For every sucker who says they actually like soccer, mention that you were surprised that Maradona won the World Cup for Italy and if they nod, douse them in cold beer. That's a light penalty for lying through their bleeding teeth. Anyways, I think I'll catch up on it during the semi-finals. It's a. . . family tradition.

What have I been up to? I'll post some of what I've been up to in the next blog entry, I just. . . I'm just head over heels in love with it. Just SO in love with it. I mean seriously, I can't stop talking about it, I think Kenneth was gonna go loco if I so much as mentioned it one more time.
Wanna find out what it is? Stay tuned and find out more!

Sounds cliche? Yeah I know, but then again 76% of you out there are trend zombies anyway, so it doesn't matter much.

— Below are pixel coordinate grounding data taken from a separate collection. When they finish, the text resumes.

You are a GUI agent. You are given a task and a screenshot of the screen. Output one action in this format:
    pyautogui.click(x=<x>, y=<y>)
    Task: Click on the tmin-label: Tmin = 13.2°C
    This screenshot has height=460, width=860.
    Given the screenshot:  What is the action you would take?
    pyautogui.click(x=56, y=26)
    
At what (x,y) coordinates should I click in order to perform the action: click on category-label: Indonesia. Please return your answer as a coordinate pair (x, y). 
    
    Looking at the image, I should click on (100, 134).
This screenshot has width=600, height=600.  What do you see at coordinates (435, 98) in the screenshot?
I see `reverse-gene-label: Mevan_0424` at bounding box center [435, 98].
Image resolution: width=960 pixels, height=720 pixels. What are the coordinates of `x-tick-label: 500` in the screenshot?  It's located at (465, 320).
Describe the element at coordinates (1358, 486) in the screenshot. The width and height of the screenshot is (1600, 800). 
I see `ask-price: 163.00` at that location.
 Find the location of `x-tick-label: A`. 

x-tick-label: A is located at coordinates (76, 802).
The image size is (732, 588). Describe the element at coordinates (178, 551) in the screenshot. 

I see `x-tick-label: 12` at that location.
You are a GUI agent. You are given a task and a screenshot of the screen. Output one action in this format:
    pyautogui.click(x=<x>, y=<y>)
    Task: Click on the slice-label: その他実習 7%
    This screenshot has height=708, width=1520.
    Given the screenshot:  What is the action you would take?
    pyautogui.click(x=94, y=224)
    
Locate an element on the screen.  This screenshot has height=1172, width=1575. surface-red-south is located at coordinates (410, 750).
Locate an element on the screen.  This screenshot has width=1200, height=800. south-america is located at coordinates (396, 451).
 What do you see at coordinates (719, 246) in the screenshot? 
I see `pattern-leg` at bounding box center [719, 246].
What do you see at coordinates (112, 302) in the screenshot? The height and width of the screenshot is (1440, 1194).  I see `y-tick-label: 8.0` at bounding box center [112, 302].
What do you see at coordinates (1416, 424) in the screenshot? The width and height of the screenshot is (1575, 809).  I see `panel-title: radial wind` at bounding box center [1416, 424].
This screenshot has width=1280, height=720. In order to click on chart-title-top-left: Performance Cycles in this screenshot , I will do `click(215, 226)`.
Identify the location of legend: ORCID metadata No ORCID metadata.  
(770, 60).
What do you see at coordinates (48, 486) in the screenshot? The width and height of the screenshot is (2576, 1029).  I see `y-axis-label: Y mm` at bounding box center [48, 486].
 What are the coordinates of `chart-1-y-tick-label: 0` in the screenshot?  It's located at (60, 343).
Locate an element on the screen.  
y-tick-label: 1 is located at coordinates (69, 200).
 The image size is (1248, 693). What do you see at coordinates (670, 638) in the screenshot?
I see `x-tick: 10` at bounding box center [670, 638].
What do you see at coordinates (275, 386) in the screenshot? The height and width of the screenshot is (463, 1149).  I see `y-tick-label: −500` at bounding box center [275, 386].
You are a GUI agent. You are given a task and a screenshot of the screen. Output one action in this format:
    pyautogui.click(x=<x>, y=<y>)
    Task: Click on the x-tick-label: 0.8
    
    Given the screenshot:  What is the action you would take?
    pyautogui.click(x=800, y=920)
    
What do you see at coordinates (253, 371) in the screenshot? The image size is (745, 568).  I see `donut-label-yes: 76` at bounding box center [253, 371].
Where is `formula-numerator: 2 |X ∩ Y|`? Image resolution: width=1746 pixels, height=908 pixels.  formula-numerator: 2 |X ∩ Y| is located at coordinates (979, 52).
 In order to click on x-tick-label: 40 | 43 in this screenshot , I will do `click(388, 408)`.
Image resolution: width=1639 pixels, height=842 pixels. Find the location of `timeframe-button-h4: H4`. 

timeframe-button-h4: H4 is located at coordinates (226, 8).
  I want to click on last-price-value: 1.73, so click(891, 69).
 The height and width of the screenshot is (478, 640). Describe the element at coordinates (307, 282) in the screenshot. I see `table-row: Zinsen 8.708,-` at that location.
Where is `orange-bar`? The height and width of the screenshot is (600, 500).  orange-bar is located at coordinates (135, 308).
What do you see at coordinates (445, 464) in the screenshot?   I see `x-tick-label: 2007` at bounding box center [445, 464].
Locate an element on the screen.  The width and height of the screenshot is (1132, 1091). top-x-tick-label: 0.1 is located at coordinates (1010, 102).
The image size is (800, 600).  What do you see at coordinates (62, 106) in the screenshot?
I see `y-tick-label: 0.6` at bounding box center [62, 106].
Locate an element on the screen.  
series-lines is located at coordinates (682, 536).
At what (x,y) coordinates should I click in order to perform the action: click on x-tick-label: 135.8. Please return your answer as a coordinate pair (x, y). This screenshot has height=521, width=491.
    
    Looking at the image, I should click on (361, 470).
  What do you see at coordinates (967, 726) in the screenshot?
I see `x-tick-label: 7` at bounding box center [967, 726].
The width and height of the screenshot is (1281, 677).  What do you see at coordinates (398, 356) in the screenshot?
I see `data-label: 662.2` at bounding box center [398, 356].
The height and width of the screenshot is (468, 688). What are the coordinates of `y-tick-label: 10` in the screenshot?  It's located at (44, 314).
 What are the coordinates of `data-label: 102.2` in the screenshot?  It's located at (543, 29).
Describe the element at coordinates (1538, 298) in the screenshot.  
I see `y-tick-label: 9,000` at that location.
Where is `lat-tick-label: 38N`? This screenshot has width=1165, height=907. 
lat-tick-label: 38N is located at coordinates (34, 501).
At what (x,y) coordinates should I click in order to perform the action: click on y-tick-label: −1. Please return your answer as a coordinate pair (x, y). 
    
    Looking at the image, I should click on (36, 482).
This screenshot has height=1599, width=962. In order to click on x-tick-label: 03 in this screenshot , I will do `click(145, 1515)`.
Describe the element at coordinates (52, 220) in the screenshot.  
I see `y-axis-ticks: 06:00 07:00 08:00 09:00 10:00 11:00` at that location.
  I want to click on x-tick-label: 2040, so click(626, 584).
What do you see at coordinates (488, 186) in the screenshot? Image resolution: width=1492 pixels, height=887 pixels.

Was posted to CRMCC today, went for a 9 to 5 session of pure snorefest-ism and got knocked out on the way home. I have absolutely no idea why - but when I'm at home, I can forego lunch and breakfast and not give a crap about it. But when I'm in school, all the warning sirens go off the moment I get within 5 meters of Koufu or McDonald's.

I've utterly given up changing my blog display picture. The ugly girl in the two icons you see has won, and I'm only saying this grudgingly. I'll leave it as it is.

Next post - Ezekiel Ryan Ho's big love!
Zeke

June 04, Hollywood can suck my. . . wood.
{ 9:10 PM }

I can proudly say something that 97% of the people in the world can never say: My shoe got stuck in the escalator and jammed the entire thing. And not just your average escalator too, one in the middle of Orchard Road.

Okay let's face it, it's nothing to be proud of, but I will repeat the 3 words I said that day -

THIS - IS - AWKWARD.

On a more positive note, it made an innocuous day meant to be spent watching Shrek a tad livelier. For one thing, it sure as hell got a 6/5 from my resident movie critic, as opposed to the 3/5 she gave Shrek. Eat my dust, Hollywood!

Speaking of Hollywood, I have 3 words for you people -

BURN - IN - HELL.

Stop doing remakes of classics, unless you're gonna make the storyline better. Even so, just don't touch them. And I'm dead serious about this. For example, you wouldn't drag your grandma to the nearest nip/tuck clinic just because she looks old, would you. What're you gonna do, give her Megan Fox's body?

Moral of the story - If you're a scriptwriter/ director from Hollywood, and you've run out of plots to use, stop digging in the trashcan and come up with something new. And if you don't have something new, travel! Go to different parts of the world, see new things, and make new movies. But don't you dare hybridise movies - if I so much as see a Haruman School Musical or a Top Gandhi in the cinemas, I'm gonna turn my attention to Japanese/ Korean/ Hong Kong/ Taiwan (ok maybe not)/ British movies.

And I'm not just speaking for myself, but for every other red blooded, patriotic, movie - lovin' person in this world.

In other news. My body hurts like hell and there's nothing I can do about it. Once upon a time, when I was younger, I thought I could do anything and get away with it. But now one year later, everytime I do something I have to reconsider, or risk hurting my bones/ joints/ muscles.

I am, as they say, an old man in a kid's body.